Before MAJOR, Chief Judge, and DUFFY and LINDLEY, Circuit Judges.

LINDLEY, Circuit Judge.

Plaintiffs' several suits to recover damages for personal injuries were consolidated in the District Court. Defendant moved to dismiss the consolidated amended complaint for failure to state claims upon which relief could be granted. The court sustained the motion and entered judgment dismissing the complaint on March 15, 1948, Under Federal Rules of Civil Procedure, amended Rule 73(a), 28 U.S.C.A., an appeal could properly have been taken only within 30 days thereafter. However, for some reason not clarified by the record, plaintiffs perfected their appeal some 86 days after entry of judgment but within the 90 days allowed for an appeal under the formerly existing rule.

Upon review this court did not consider the merits of the judgment but dismissed the appeal on the authority of Ray et al. v. Morris et al., 7 Cir., 170 F.2d 498, because of the failure to appeal within the time prescribed by Rule 73(a) of the Rules of Civil Procedure. Upon certiorari, the Supreme Court, 336 U.S. 958, 69 S. Ct. 889, reversed and remanded the cause to us to determine "pursuant to Rule 86(b) of the Rules of Civil Procedure, 28 U.S.C.A., whether the application of amended Rule 73(a) to this particular action would work injustice."

Plaintiffs claim substantial damages resulting, as they say, from the alleged negligence of defendant. If they are to be deprived of an opportunity to test the validity of the judgment dismissing their assertion of rights of action they will have had no day in court on the merits. It may well be that their counsel, in the absence of wide-spread notice that the time for appeal had been reduced from 90 to 30 days, overlooked the change, but, if so, it would seem unjust to deprive their clients of a hearing upon their claims for substantial damages. Preston v. Aetna Life Ins. Co., 7 Cir., 174 F.2d 10. The Rules of Civil Procedure reflect a well considered policy to simplify the assertion and trial of civil rights; they discourage technicality and form and seek to bring about determination of the rights of litigants upon the merits and, to that end, are to be liberally construed. Fakouri v. Cadais et al., 5 Cir., 147 F.2d 667.Under the circumstances of this case, considering the purpose and intent of the rules and their underlying motivation, we conclude that it would work an injustice to plaintiffs to invoke amended Rule 73(a) against them. Accordingly we hold that they are excused from perfecting their appeal within 30 days.

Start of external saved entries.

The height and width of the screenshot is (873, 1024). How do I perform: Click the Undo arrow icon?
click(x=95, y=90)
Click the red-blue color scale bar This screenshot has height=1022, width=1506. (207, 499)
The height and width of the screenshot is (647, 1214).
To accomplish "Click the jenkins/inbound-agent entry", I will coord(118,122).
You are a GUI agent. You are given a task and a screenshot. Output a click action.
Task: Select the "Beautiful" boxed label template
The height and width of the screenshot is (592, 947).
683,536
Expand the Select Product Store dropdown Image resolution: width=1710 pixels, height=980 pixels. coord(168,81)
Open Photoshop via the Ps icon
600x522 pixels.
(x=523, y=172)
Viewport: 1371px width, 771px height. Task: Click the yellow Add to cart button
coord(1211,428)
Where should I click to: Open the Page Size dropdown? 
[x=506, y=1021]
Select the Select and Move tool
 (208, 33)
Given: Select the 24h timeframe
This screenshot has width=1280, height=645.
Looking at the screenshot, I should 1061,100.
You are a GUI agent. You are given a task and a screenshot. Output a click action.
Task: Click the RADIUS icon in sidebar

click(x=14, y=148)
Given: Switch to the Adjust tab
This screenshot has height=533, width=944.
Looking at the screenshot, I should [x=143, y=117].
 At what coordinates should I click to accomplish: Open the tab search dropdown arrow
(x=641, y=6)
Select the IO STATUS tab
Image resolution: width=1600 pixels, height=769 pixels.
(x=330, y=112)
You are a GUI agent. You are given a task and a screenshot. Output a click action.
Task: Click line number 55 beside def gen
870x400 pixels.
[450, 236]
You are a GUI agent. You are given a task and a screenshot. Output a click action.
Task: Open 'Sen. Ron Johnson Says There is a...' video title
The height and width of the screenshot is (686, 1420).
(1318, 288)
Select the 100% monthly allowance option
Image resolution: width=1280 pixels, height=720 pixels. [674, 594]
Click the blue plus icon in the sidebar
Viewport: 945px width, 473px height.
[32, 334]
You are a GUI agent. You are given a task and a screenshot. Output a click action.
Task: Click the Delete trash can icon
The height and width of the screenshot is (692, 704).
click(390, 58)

Whether the judgment of the District Court that plaintiffs failed to state a cause of action was correct depends upon the averments of the complaint, pertinent portions of which follow. Defendant was a private contractor, resurfacing Broadway, a north and south street, in Gary, Indiana, 66 feet wide, in the central portion of which were located street car tracks and steel poles to carry trolley wires. The entire street was paved, the middle one-third by the trolley company. The public traveled over the car tracks and on both sides of them. Defendant was engaged in resurfacing the pavement on both sides of the highway but on only one side at a time, so as to leave the other open for traffic. At the time of the accident, it was working on the west side of the street, resurfacing about 20 feet between the curb and the street car lines. It had placed a barricade at each of the north and south ends of the area in which it was conducting operations and, at each of these barricades, yellow flare lights to warn the public. Plaintiffs were traveling south in a bus at night. The bus driver, approaching the barrier, observed it and turned to the left so as to get to the east on to that portion of the highway still open to traffic.Some 75 feet or more to the south of the barrier was located the first of the trolley poles. Shortly after the driver turned into the road open for traffic, he struck this pole and the injuries complained of resulted.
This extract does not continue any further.